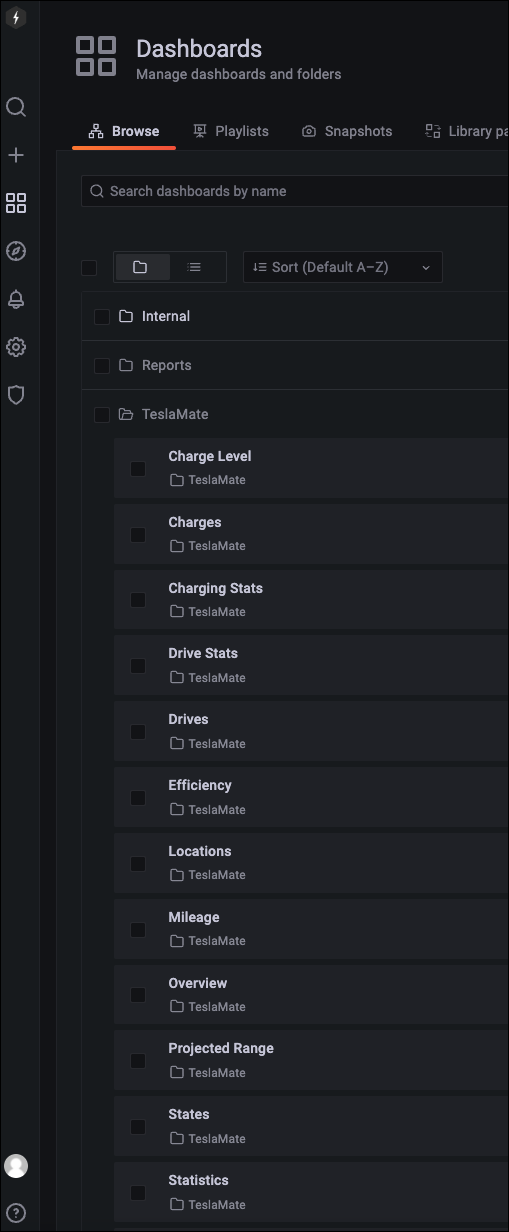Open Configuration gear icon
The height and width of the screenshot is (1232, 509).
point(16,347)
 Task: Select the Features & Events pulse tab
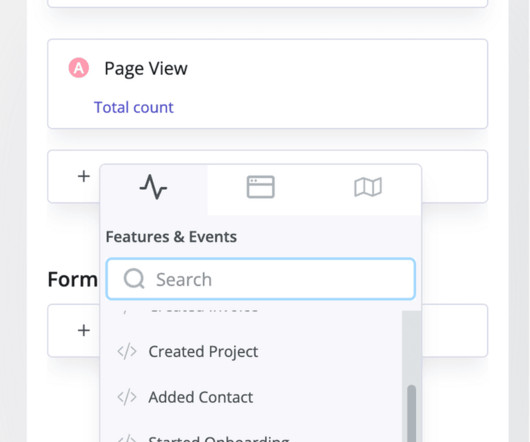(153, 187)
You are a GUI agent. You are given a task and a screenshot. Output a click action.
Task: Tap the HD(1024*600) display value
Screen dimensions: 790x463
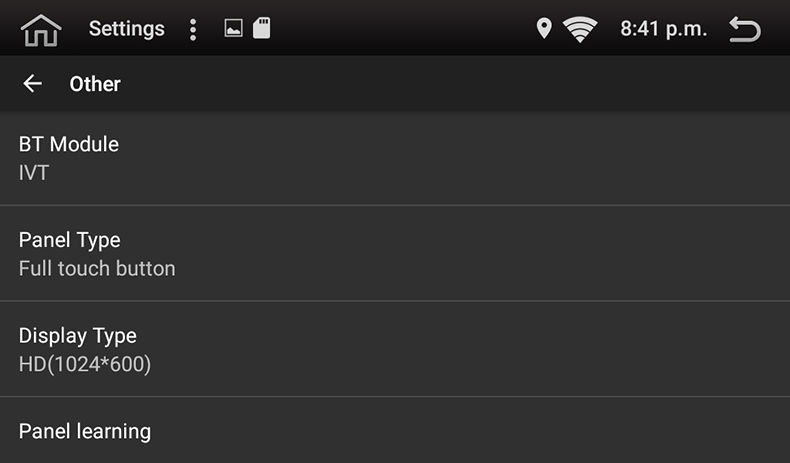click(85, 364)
◆ ◆ ◆ ◆
Write down exactly the lines running from the line with "Task: Tap the HD(1024*600) display value" through the end of the material, both ends included, and none of the pictures.

Task: Tap the HD(1024*600) display value
Screen dimensions: 790x463
click(85, 364)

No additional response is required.